The framework of "figured worlds" developed by Dorothy Holland, William Lachicotte Jr., Debra Skinner, and Carole Cain (1998) can be used in the analysis of the assimilation process, new media practices, and identity construction of Latino/Hispanic youth. Social contexts such as the home, an after school program, and the Social Network Sites (SNS), can be understood as a "figured worlds" formed through social and situated activities. These worlds are historically situated, socially enacted, and culturally constructed. They are collectivities where members "figured out" who they are in relation to each other and through a set of practices. (Holland et al. 1998; Urrieta 2007) Within each "figured world" Latino/Hispanic youth reinvent themselves by enacting different identities and engaging in sociocultural practices.

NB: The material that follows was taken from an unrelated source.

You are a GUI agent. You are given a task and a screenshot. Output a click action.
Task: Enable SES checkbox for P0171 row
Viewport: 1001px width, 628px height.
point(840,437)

Identities are acts of self-making. (Holland et al. 1998; McCarthey and Moje 2002; Urrieta 2007) They are produced in practice through life experiences. When people participate in activities within particular contexts or "figured worlds" they engage in identity work. (Holland et al. 1998; McCarthey & Moje, 2002; Urrieta 2007) Hence, by developing shared practices, establishing relationships with others, and enacting performances of the self, young Hispanic/Latino(a)s actively construct their selves. However, because identities are historical phenomena, their construction processes are also embedded in both a collective past ("history-in-system") and a personal subjective history ("history-in-person"). (Holland et al. 1998; Urrieta 2007) The "history-in-system" as Mexican immigrants and position of disadvantage as a non-dominant minority, together with the subjective "history-in-person" (socioeconomic background, educational attainment, generational status, peer groups, etc.) shape the identity construction work and the participation across contexts of the Latino/Hispanic immigrant youth from Mexican origin. When these youngsters enter the "figured worlds" they bring with them a personal subjective history of social life experiences and particular conceptual understandings that establish different possibilities of engagement and participation.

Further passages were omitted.